Render the material below as a JSON list of strings, one string per line with blank lines omitted, covering the line that contains "Given: Remove the charge.succeeded event tag" through the end of the material. Leave the pictures out of your answer.

*Source material:*
• • • • • • •

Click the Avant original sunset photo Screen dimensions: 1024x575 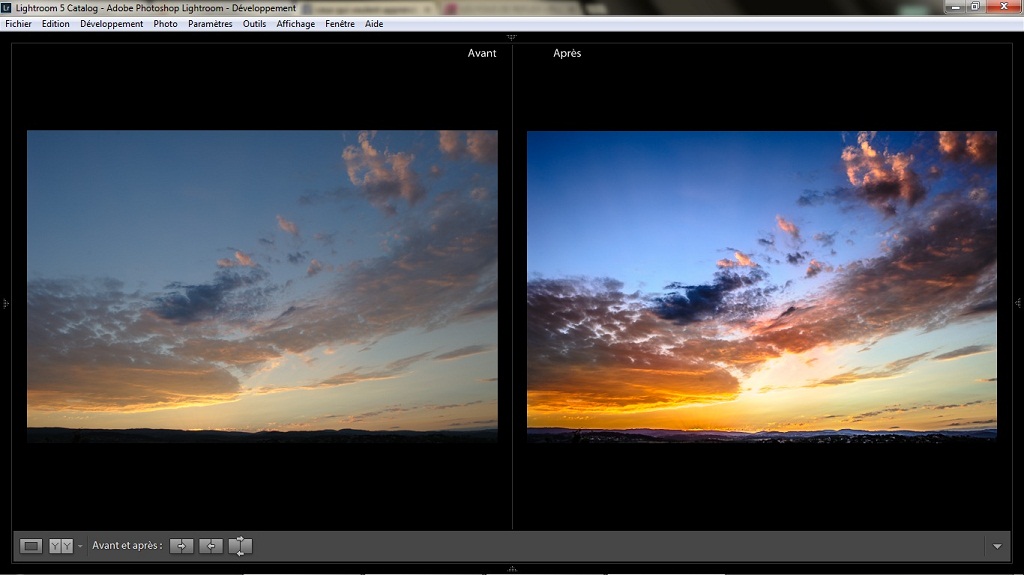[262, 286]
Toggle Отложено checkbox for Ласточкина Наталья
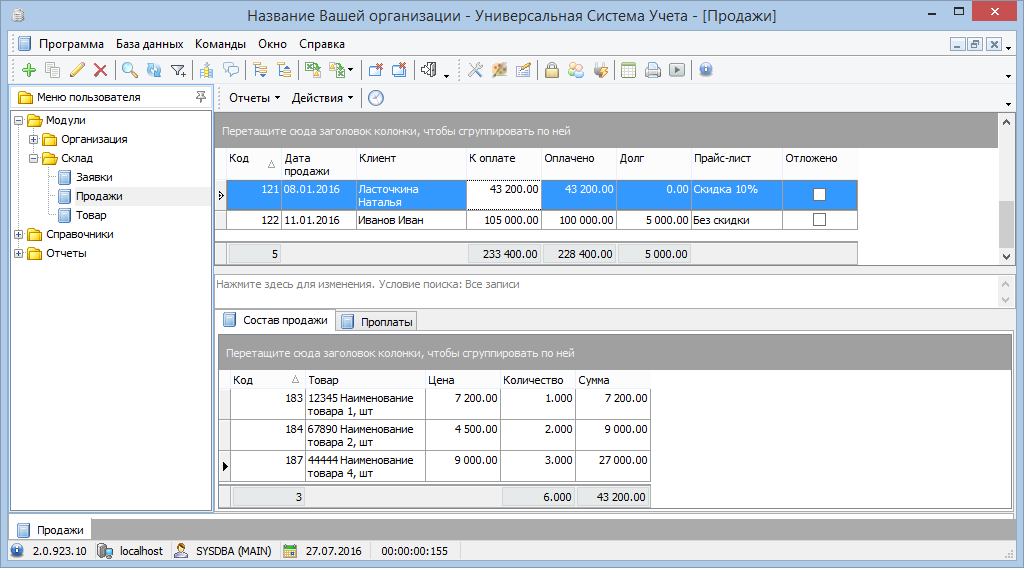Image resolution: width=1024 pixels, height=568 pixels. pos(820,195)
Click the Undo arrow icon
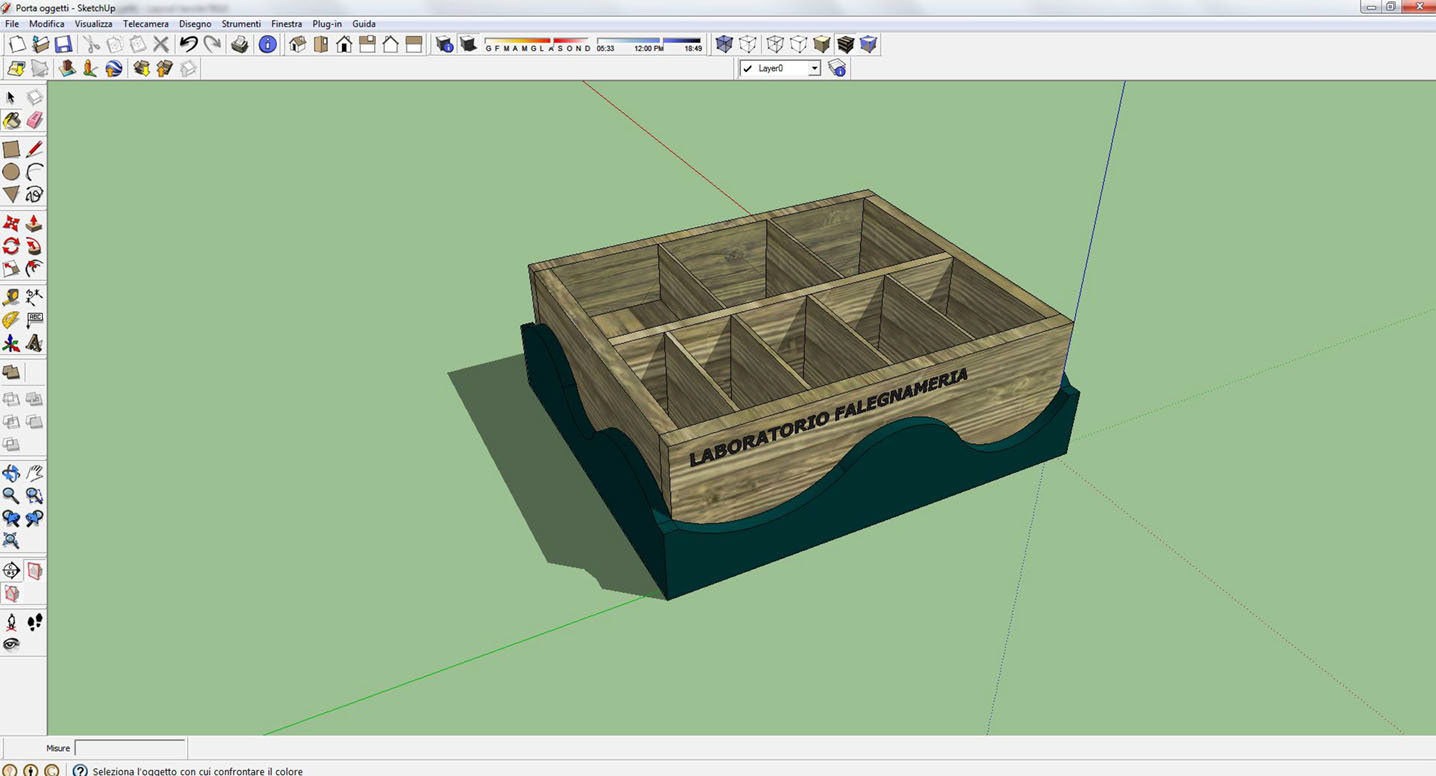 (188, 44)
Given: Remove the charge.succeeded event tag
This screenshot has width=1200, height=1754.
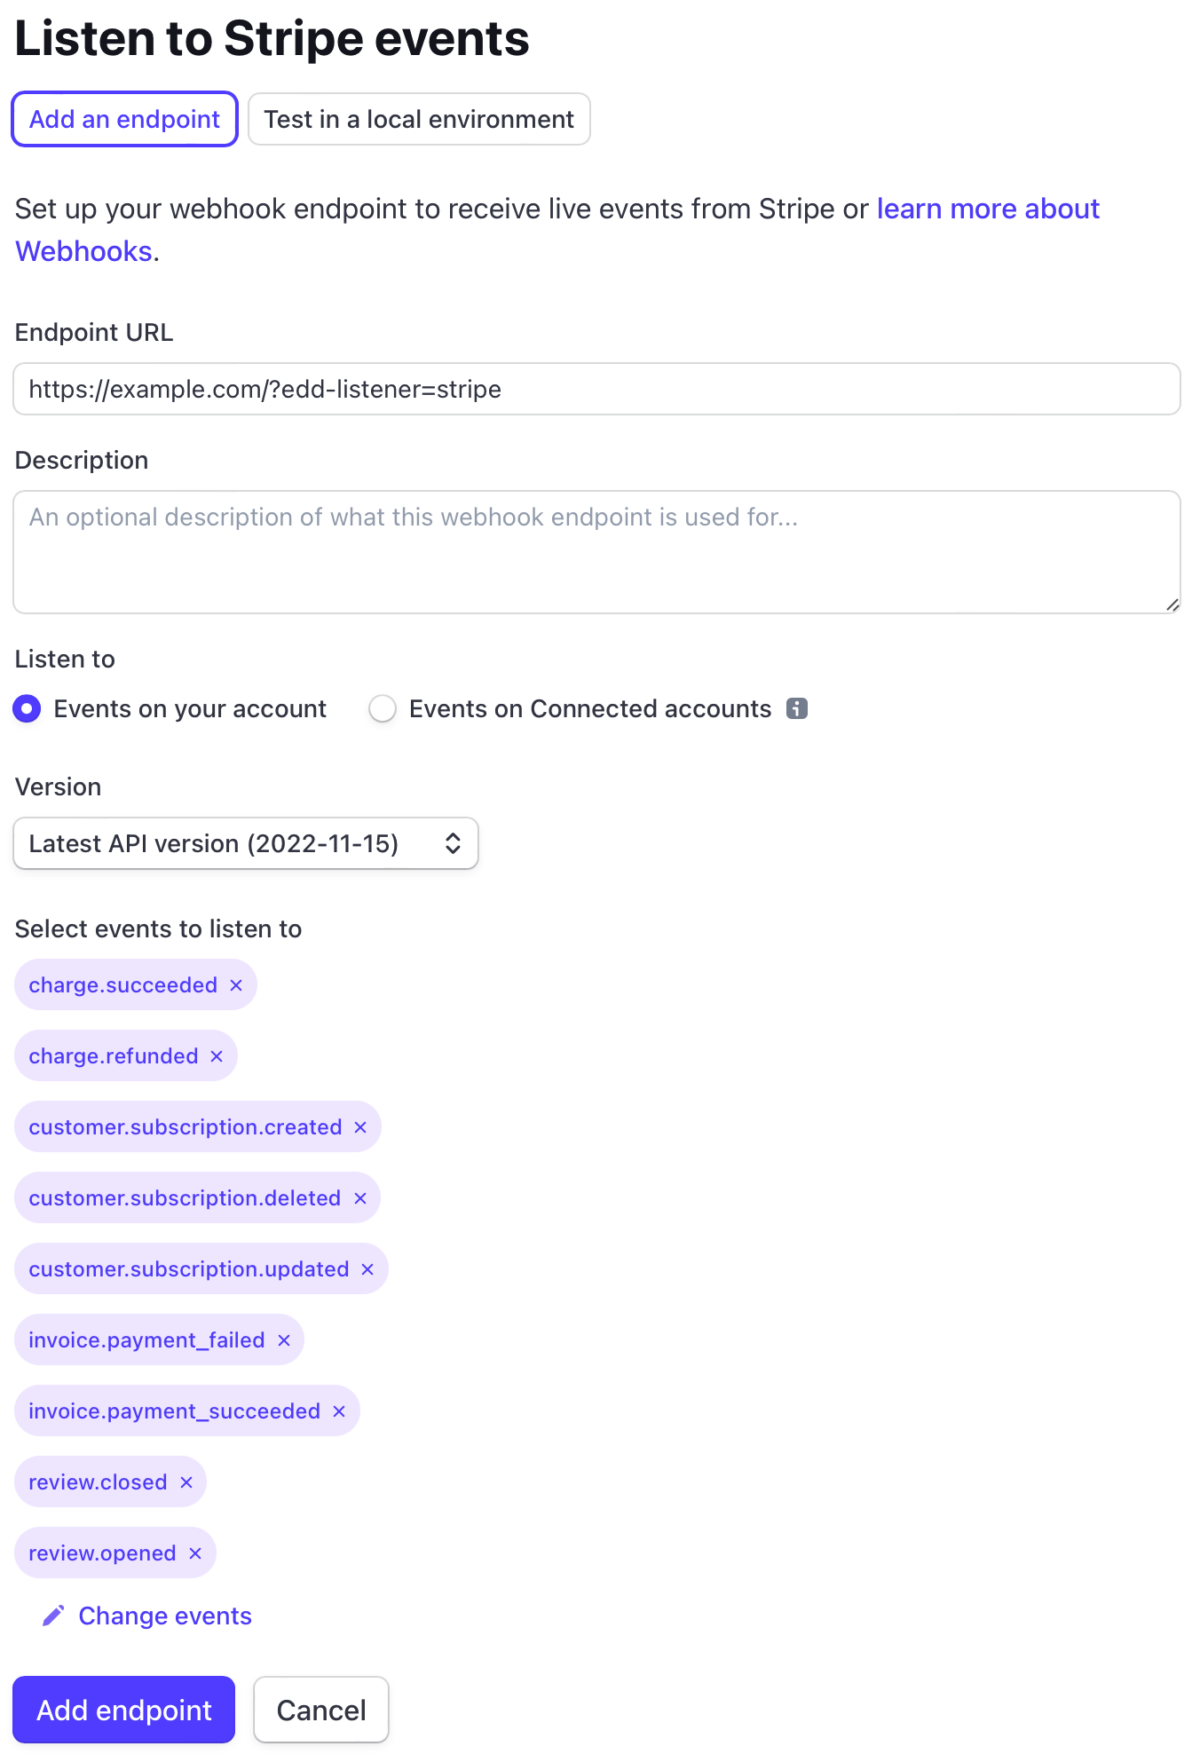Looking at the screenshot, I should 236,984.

• • • • • • •

*The result:*
[
  "Given: Remove the charge.succeeded event tag",
  "This screenshot has width=1200, height=1754.",
  "Looking at the screenshot, I should 236,984."
]